こどもの発熱(病院のかかり方)一般小児科

 最近子どもを入院させることが減ってきました。今のお母さんは子どもが入院となっても付き添うことができにくいため、外来での治療を希望されることも理由の一つです。

 しかし、もっと大きな理由は家庭と外来医との連携です。従来は入院が必要とされた病気でも、家庭と外来医との協力で高度な治療が可能になってきたのです。

 嘔吐下痢症は脱水に対する知識が普及し、家庭で早期に適切な対応がされるようになってきました。このため重症の脱水症はほとんどなくなり、外来で点滴をするだけで十分対応できるようになっています。

 肺炎も入院が原則とされていました。
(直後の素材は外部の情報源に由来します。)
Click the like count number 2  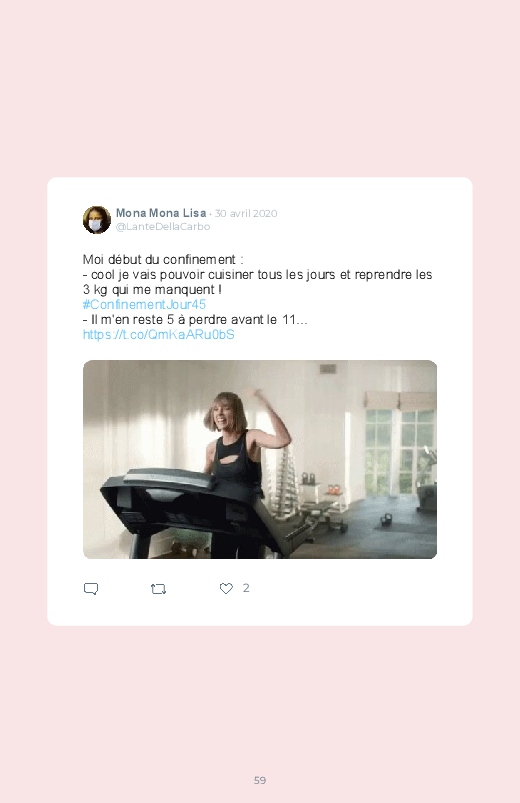tap(246, 588)
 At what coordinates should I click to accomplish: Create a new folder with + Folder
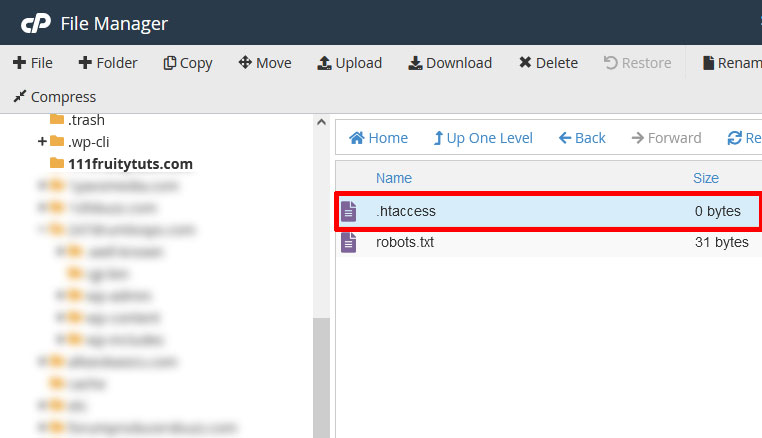[x=108, y=63]
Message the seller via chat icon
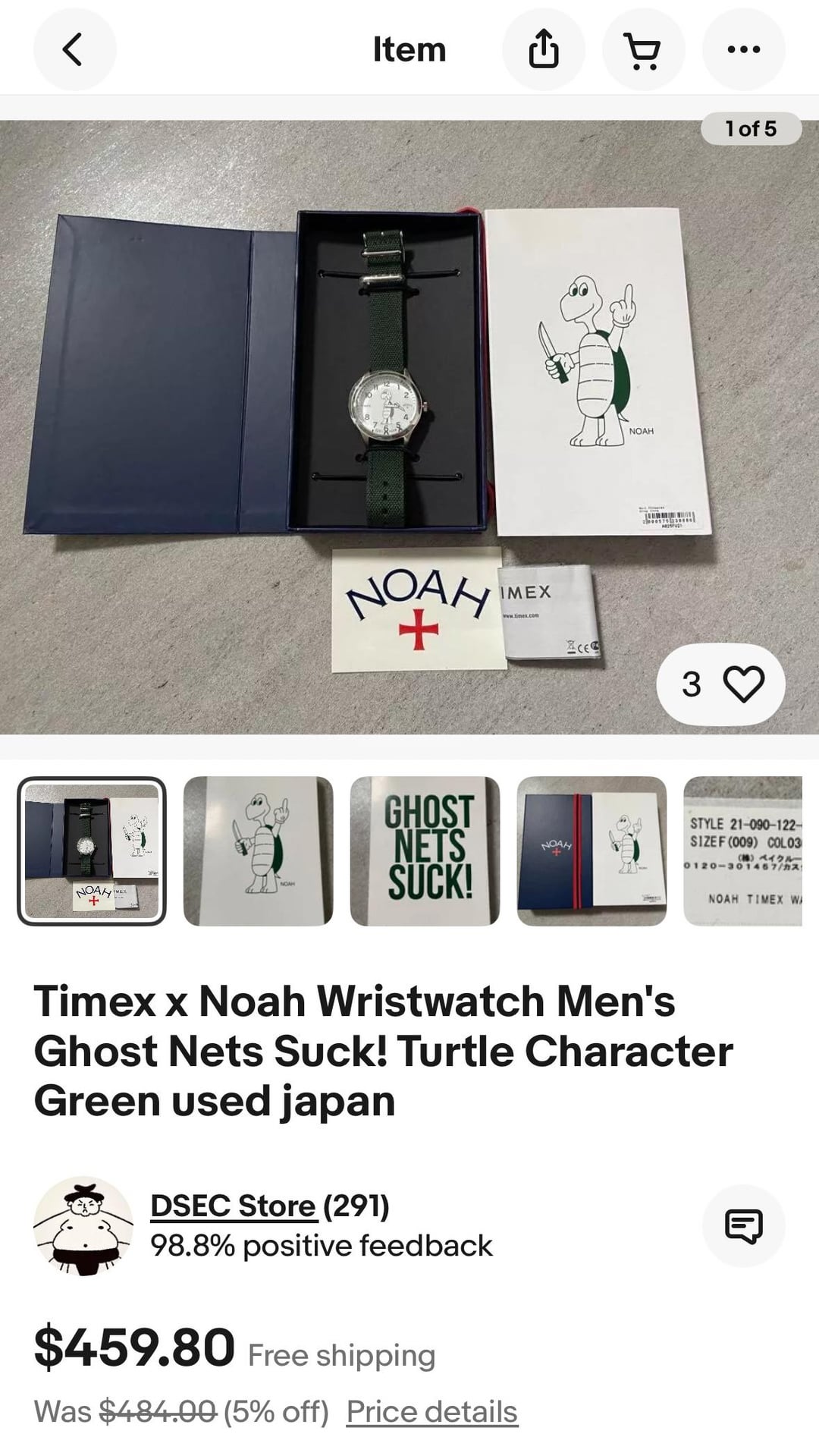The image size is (819, 1456). 744,1225
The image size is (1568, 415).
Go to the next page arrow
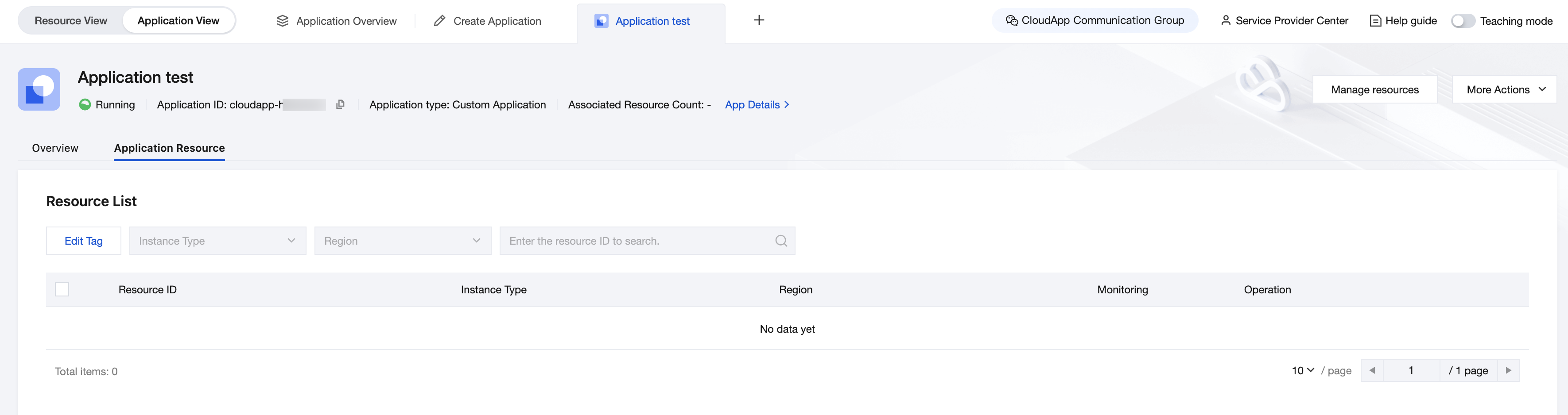(x=1508, y=371)
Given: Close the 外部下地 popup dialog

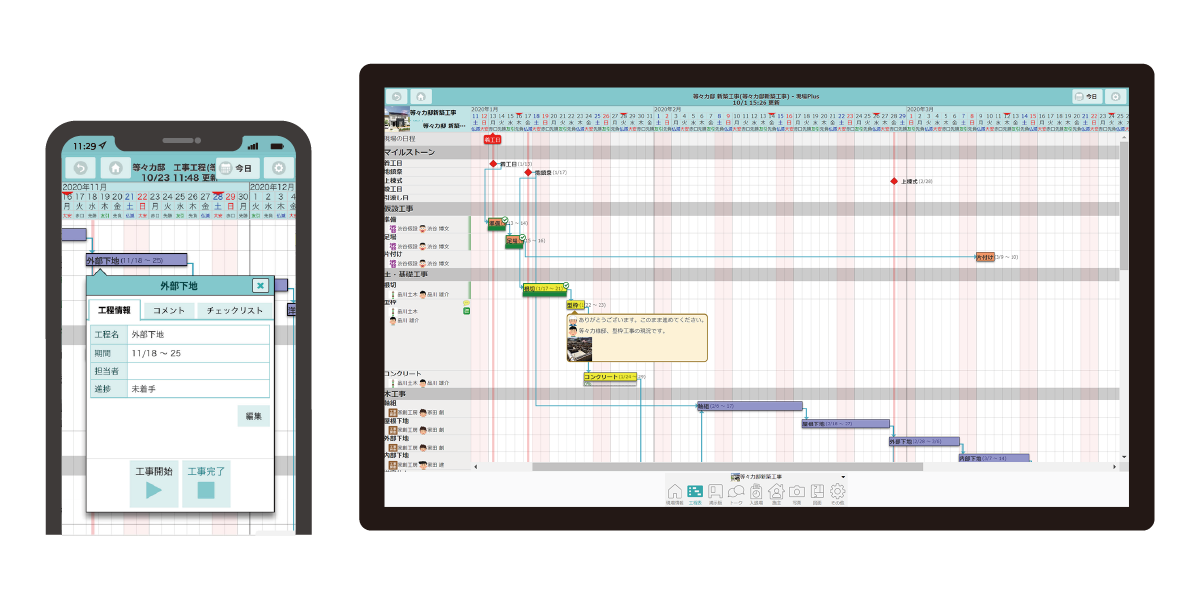Looking at the screenshot, I should click(x=260, y=286).
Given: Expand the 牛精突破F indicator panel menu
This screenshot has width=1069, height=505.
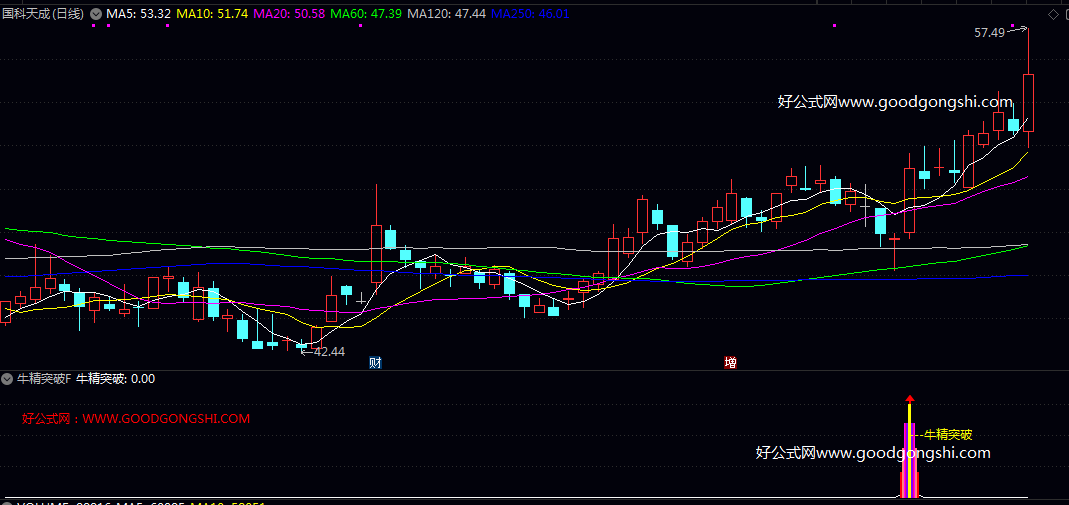Looking at the screenshot, I should (x=8, y=379).

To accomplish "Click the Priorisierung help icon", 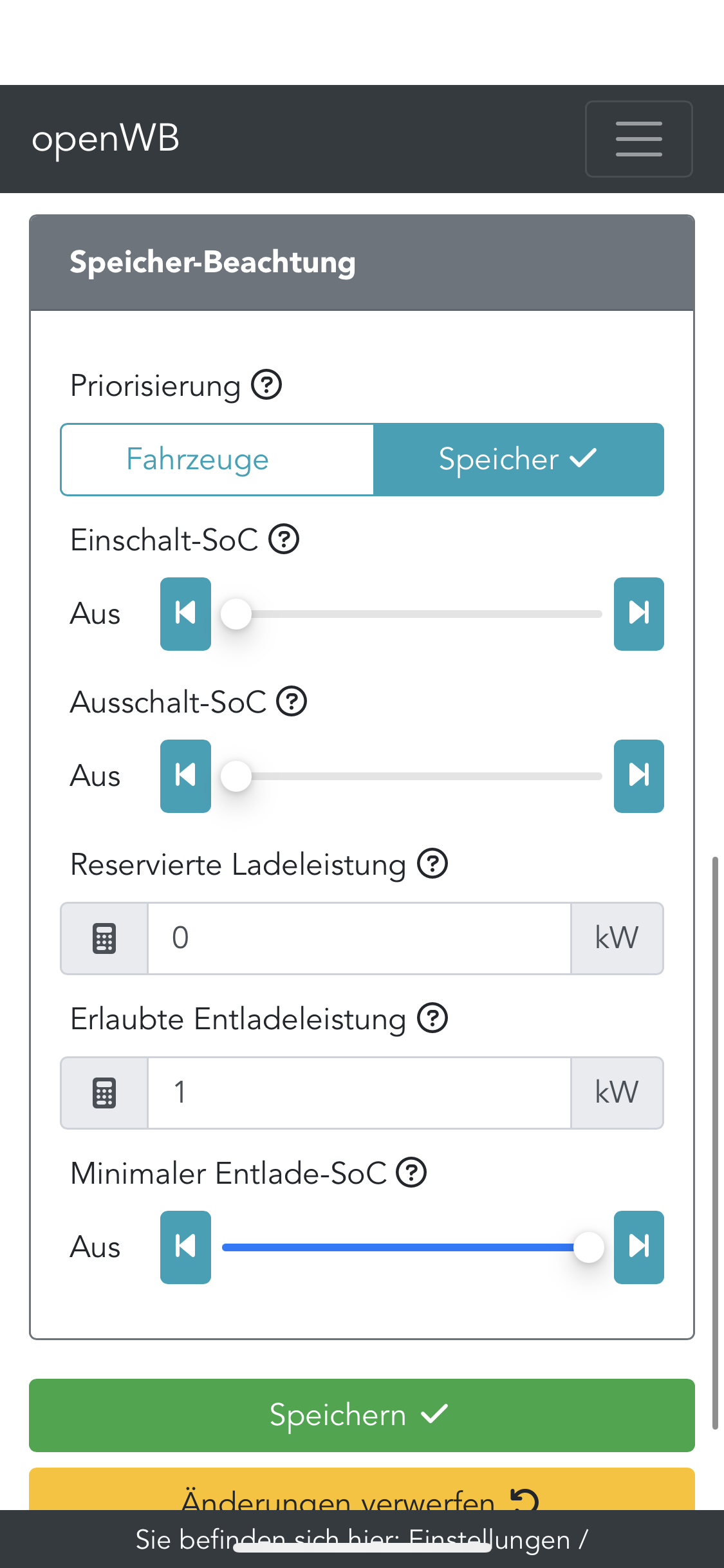I will coord(266,385).
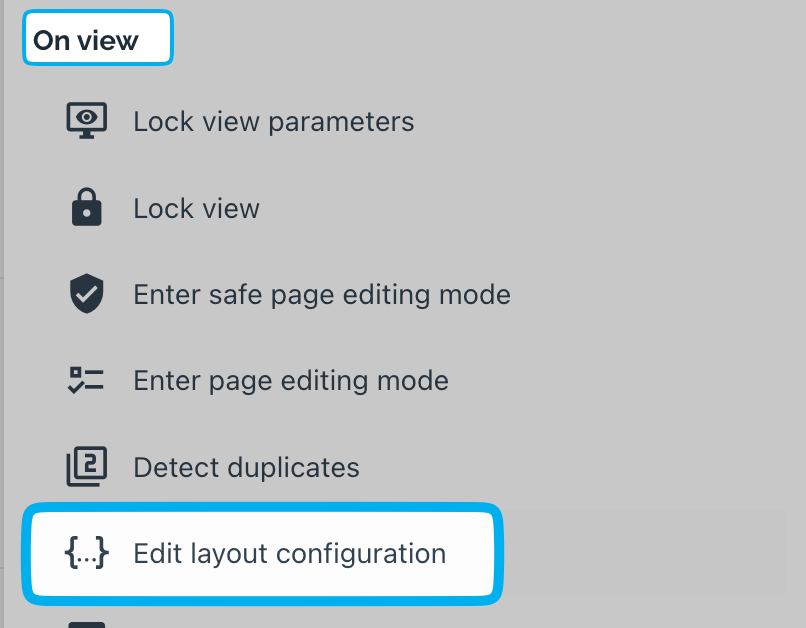Click the stacked pages icon for Detect duplicates
806x628 pixels.
pyautogui.click(x=87, y=467)
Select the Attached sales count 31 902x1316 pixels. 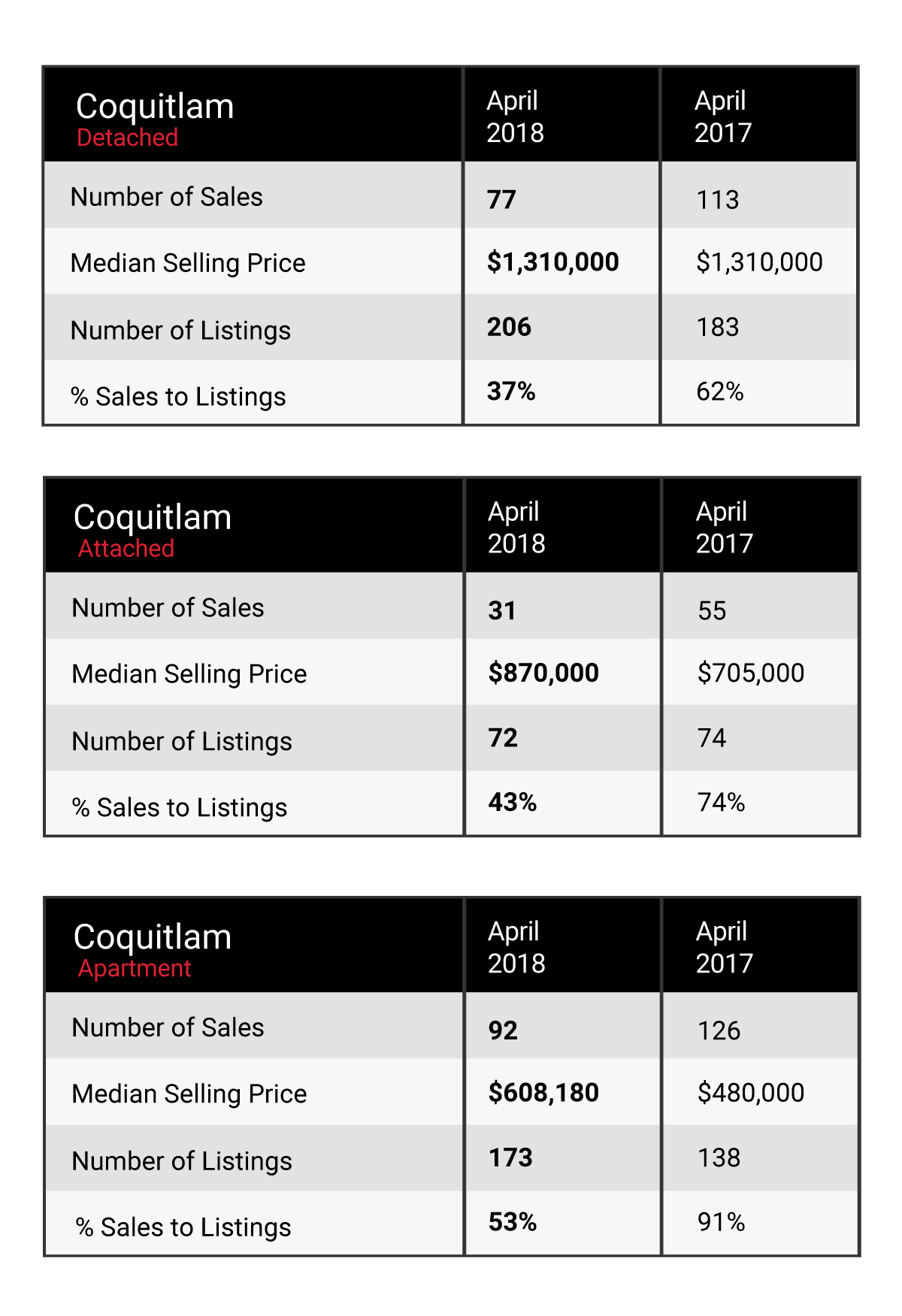click(x=502, y=610)
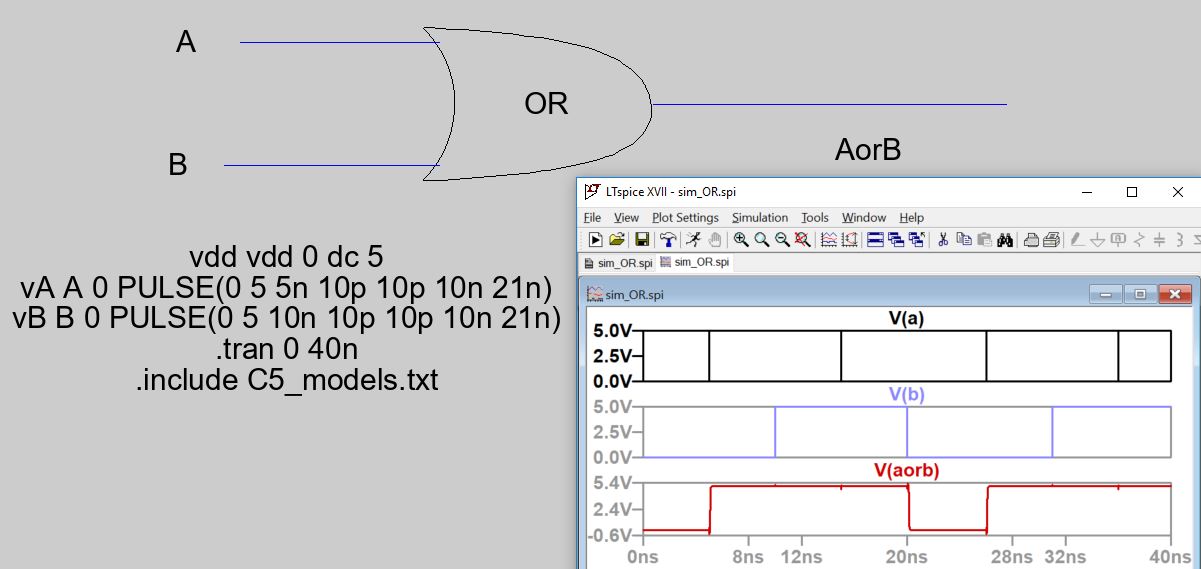Viewport: 1201px width, 569px height.
Task: Click the Open file folder icon
Action: (617, 240)
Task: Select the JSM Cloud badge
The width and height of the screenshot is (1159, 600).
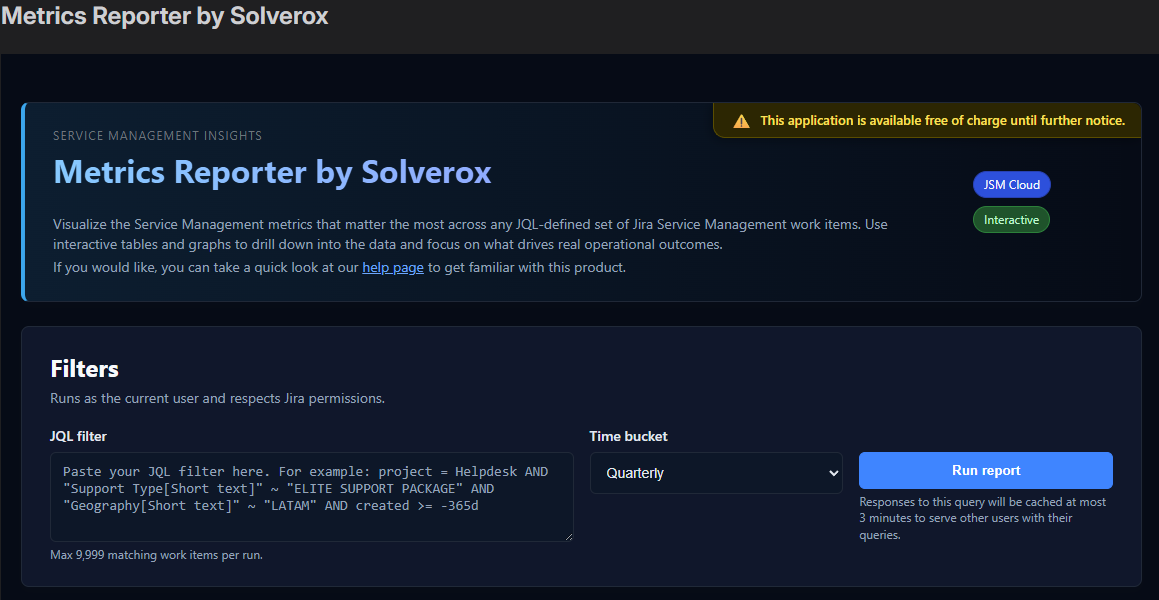Action: pyautogui.click(x=1011, y=184)
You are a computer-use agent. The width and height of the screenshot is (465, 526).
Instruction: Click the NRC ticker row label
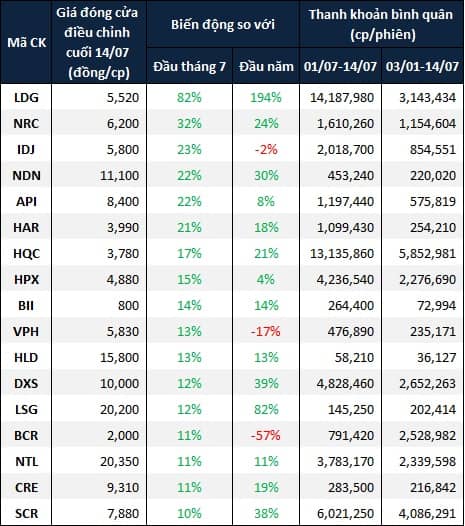27,123
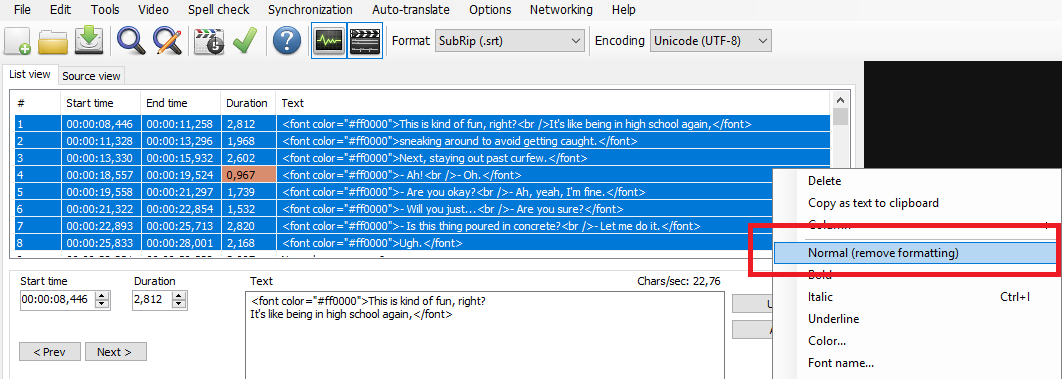Click the < Prev button

tap(49, 352)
しかし最近は乳児などの重症例を除けば外来で治療できるようになっています。血球計測器やCRP測定器の普及で検査結果が病院よりむしろ早くわかり、早期に診断ができるようになりました。このため重症の肺炎は激減し、外来での抗生剤の点滴注射による治療がごく普通のことになってきました。

 喘息も従来は入院が多い病気でした。しかし乳児の重症喘息を除けば現在ではほとんど外来で対応できるようになっています。家庭では喘息の状態が簡単にわかるピークフローという器具や吸入器具の普及で両親が子どもの喘息を適切に管理できるようになってきました。また外来では血液中の酸素濃度を採血せずにパルスオキシメータで瞬時に測れるようになり、喘息の重症度が正確に判断できます。このためより適切な外来治療ができ入院を大きく減らせるようになりました。

 このように今では家庭と連携することで小児科外来でも高度の医療ができるような時代になっています。しかしこのためには両親の子どもの病気についての理解と治療への協力が必要なのです。

 外来での小児科医の最も大切な役割は両親への家庭看護のついての十分な説明になってきました。

※ 本コラムの掲載内容は当時の小児医療から記載しているものです。現状と異なる場合もございますので、ご了承ください。